PARIS - A French university boss was suspended on Monday for obstructing a probe into claims that corrupt academics handed out degrees to hundreds of Chinese students in exchange for cash.
Higher Education Minister Valerie Pecresse ordered a probe in April into reports that Sud Toulon Var university was enrolling Chinese students with an inadequate level of French and was dishing out qualifications for money.
Last month she authorised a full judicial inquiry and disciplinary action at the faculty after an inquiry confirmed the southeastern faculty had bent the rules to award degrees to Chinese students who did not merit them.
But on Monday the education ministry said Pecresse had been forced to suspend the university's president Laroussi Oueslati and his two deputies for hampering the inquiry and harassing staff who tried to speak out.

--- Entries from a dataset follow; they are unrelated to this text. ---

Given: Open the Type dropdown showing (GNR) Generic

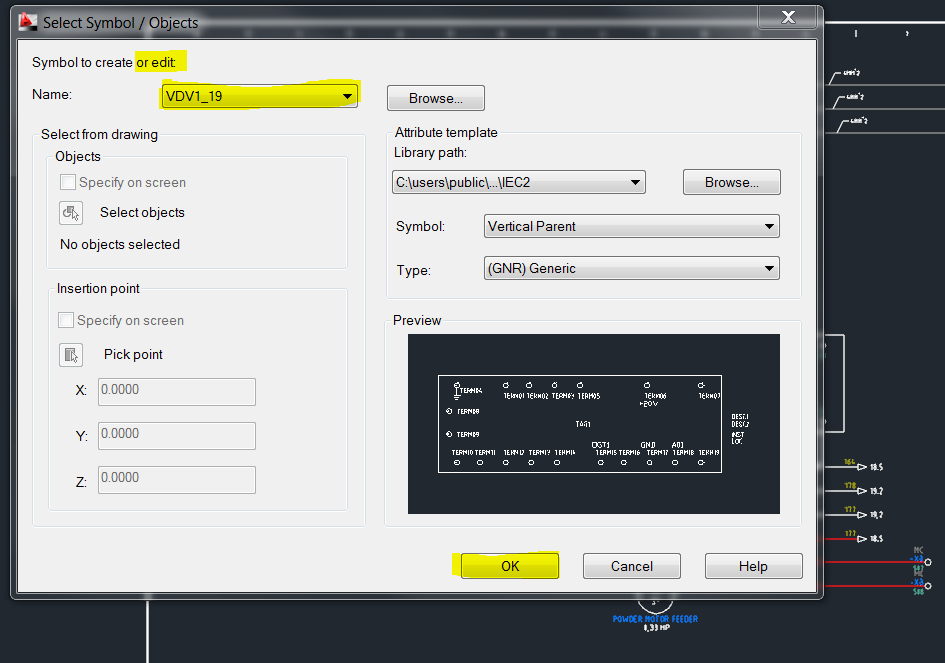Looking at the screenshot, I should pyautogui.click(x=770, y=267).
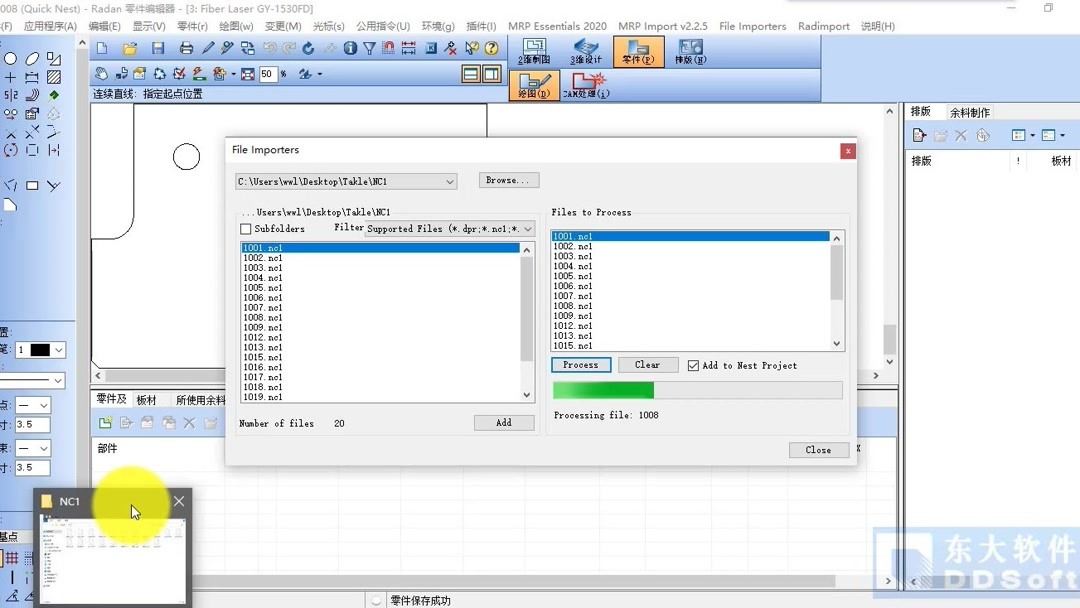Click the Print icon
Viewport: 1080px width, 608px height.
(x=185, y=48)
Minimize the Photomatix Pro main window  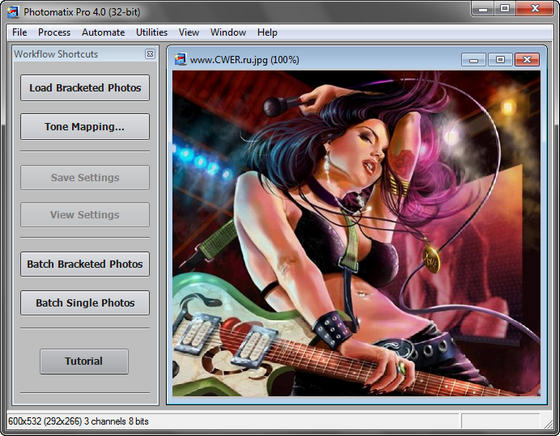coord(482,9)
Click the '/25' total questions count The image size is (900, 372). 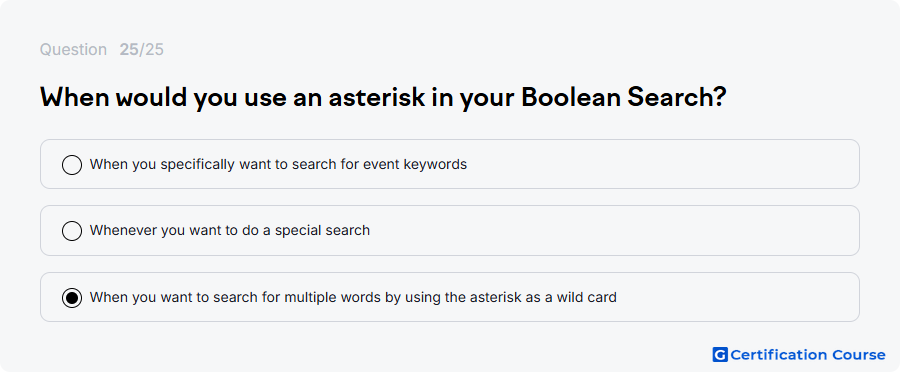tap(151, 50)
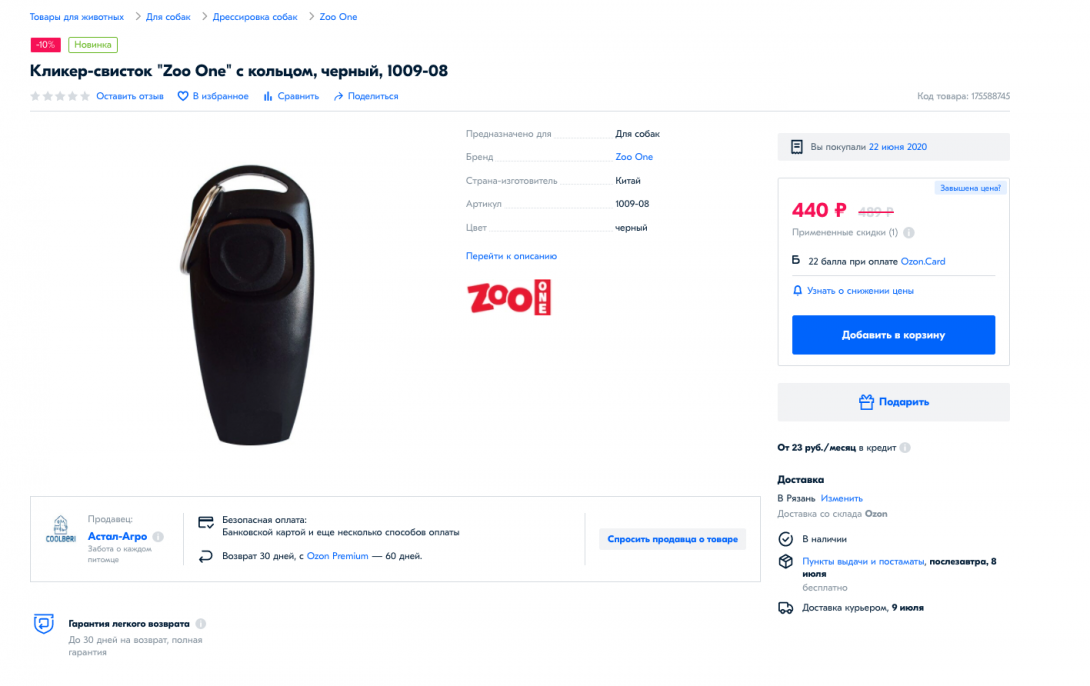Screen dimensions: 1090x686
Task: Open the 'Дрессировка собак' breadcrumb
Action: 253,17
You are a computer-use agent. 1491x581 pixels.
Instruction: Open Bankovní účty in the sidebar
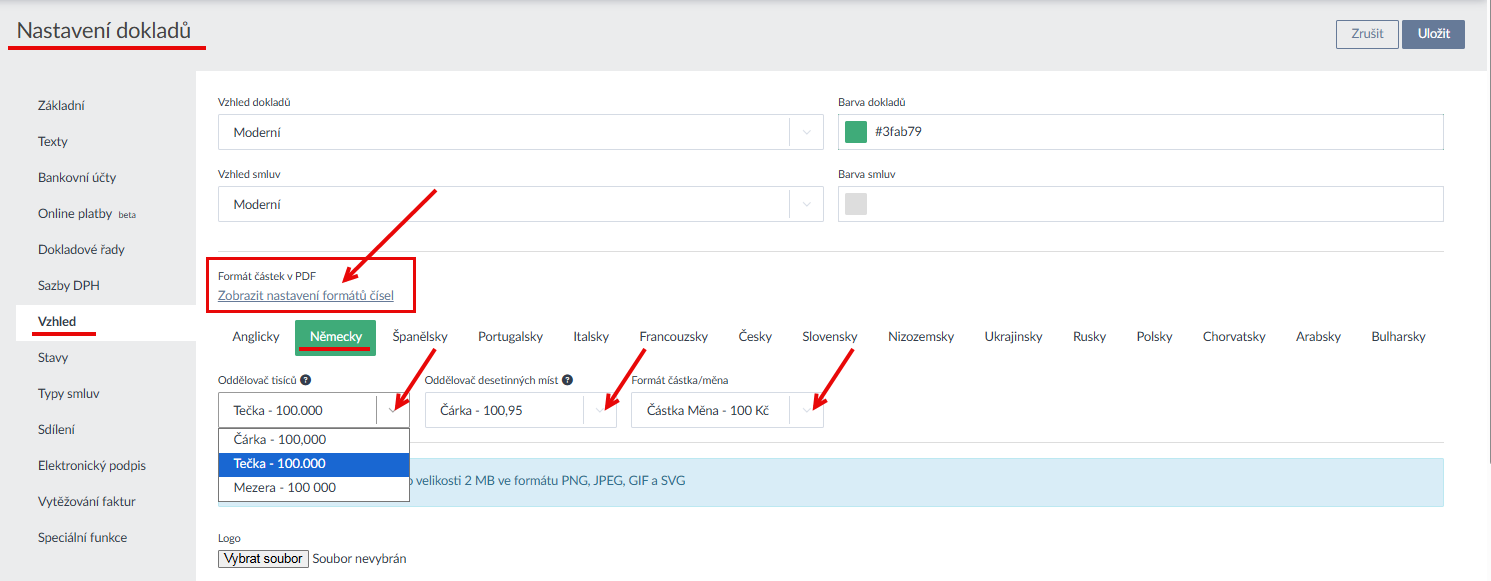[77, 178]
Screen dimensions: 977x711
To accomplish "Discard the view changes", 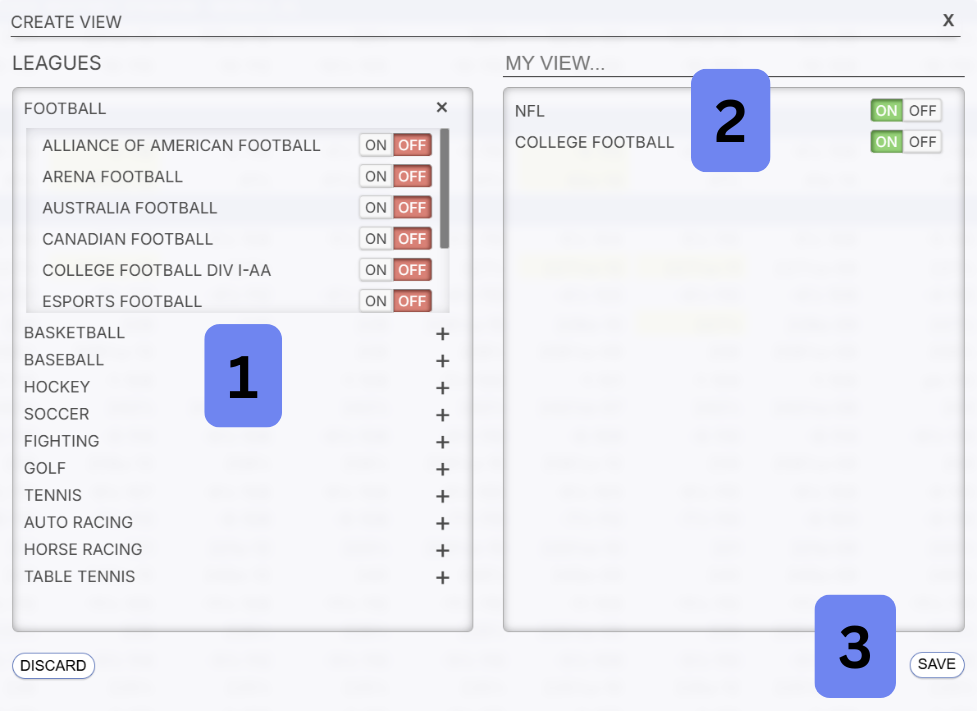I will coord(53,665).
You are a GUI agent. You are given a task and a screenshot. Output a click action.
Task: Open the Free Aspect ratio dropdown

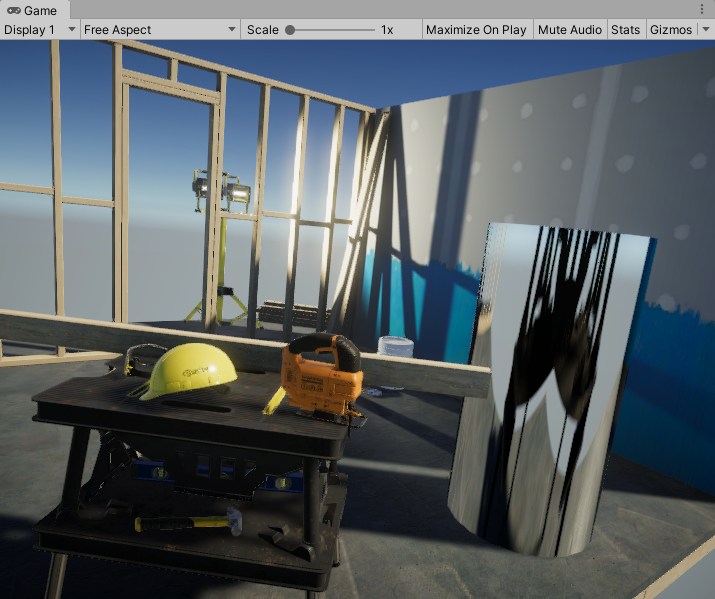point(159,30)
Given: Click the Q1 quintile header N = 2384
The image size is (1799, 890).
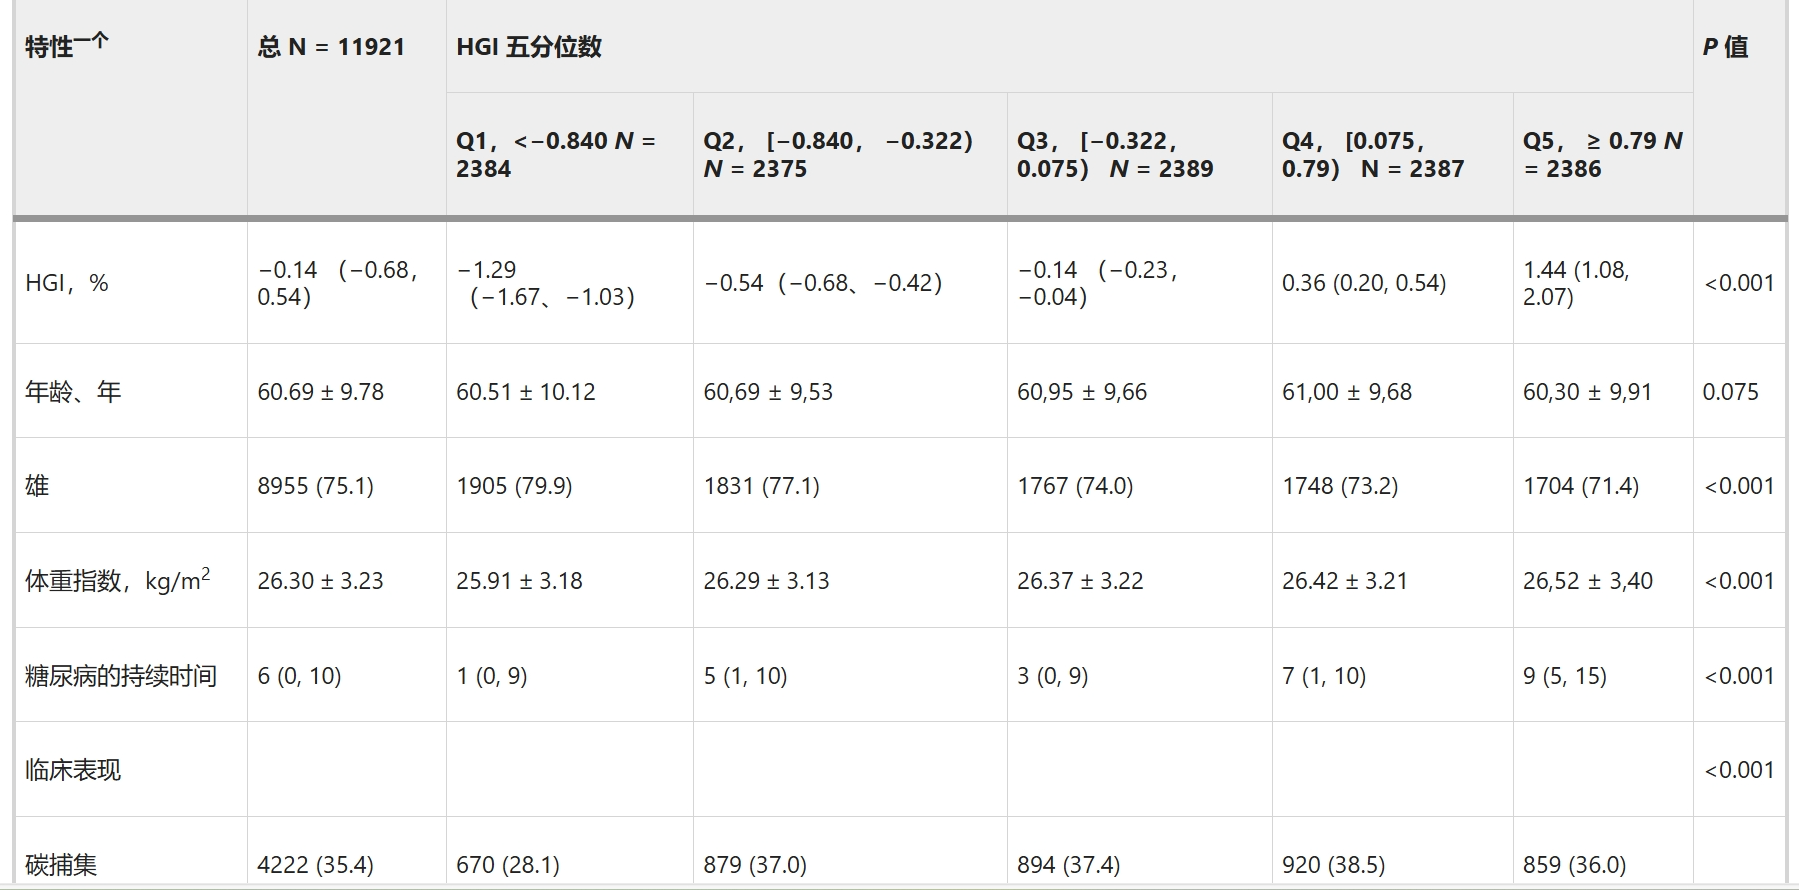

The ministry said it had found evidence that Oueslati and his deputies had 'hampered the probe, sidelined teachers and staff, subjecting them to pressure, intimidation and threats of reprisals.'
It also found Oueslati's team had seized documents, suggesting an attempt to destroy evidence in the case.
Press reports that exposed the alleged diploma fraud claimed the system was common in other French universities, but so far officials have only publicly confirmed a problem existed in Sud Toulon Var.
The number of Chinese studying in France exploded from only 2,000 in 1999 to 22,452 in 2007, making them the second biggest foreign student population behind Morocco.